In applying the “transformation” branch of the test, the court states that a process is directed toward patentable subject matter “if it transforms an article into a different state or thing,” but that the “transformation must be central to the purpose of the claimed process.” Using the example of In re Abele, 684 F.2d 902 (CCPA 1982), the court clarified that operation on or “transformation” of data that is representative of a physical object, such as processing x-ray attenuation data, may also suffice under the “transformation” inquiry. Another example of sufficient “transformation” is illustrated by the claim upheld in Diehr, which recited a computerized rubber curing apparatus that operates to “transform” uncured rubber into molded, cured rubber. However, the Bilski court found the Applicants’ claims are not directed to transformation of physical objects or representations of physical objects, thereby dismissing “legal obligations, risks, and relationships” as “abstract constructs” for which no transformation occurs. Failing the “transformation” branch, the court affirmed the BPAI’s decision that the Applicants’ claims failed to meet the “machine-or-transformation” test for patentable subject matter of process claims under § 101.
Judge Dyk filed a concurring opinion joined by Judge Linn, taking issue with dissenters’ claims that the majority usurps the legislative process. Judge Dyk provides a historical analysis and statutory interpretation in support of the majority’s analysis and ultimate holding.
Judges Newman, Mayer, and Rader each filed dissenting opinions. Judge Newman’s 41-page dissent argues that the majority’s construction is contrary to the statute and usurps legislative authority. Judge Rader’s dissent alleges that the majority takes dicta from the earlier Supreme Court opinions out of context and applies them during a technological age when they may no longer be relevant.
Judge Mayer, however, argues that business methods should not be provided protection at all, and that the decision did not go far enough to constrain such protection.

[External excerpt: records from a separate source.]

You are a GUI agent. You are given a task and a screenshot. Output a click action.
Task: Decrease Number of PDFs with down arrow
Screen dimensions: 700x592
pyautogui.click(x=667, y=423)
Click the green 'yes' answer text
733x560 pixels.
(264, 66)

The Federal Circuit has thus decided that the only rule by which patentable subject matter under § 101 for process claims should be analyzed is the “machine-or-transformation test.” Accordingly, taking the few clues provided by the decision, process claims that recite any "fundamental principles" should, at the very least, apply the "fundamental principles" to or by a particular machine or apparatus, or specifically “transform” an article or other matter as a result of the "fundamental principles," to satisfy the “machine-or-transformation test” as provided by the en banc decision in Bilski.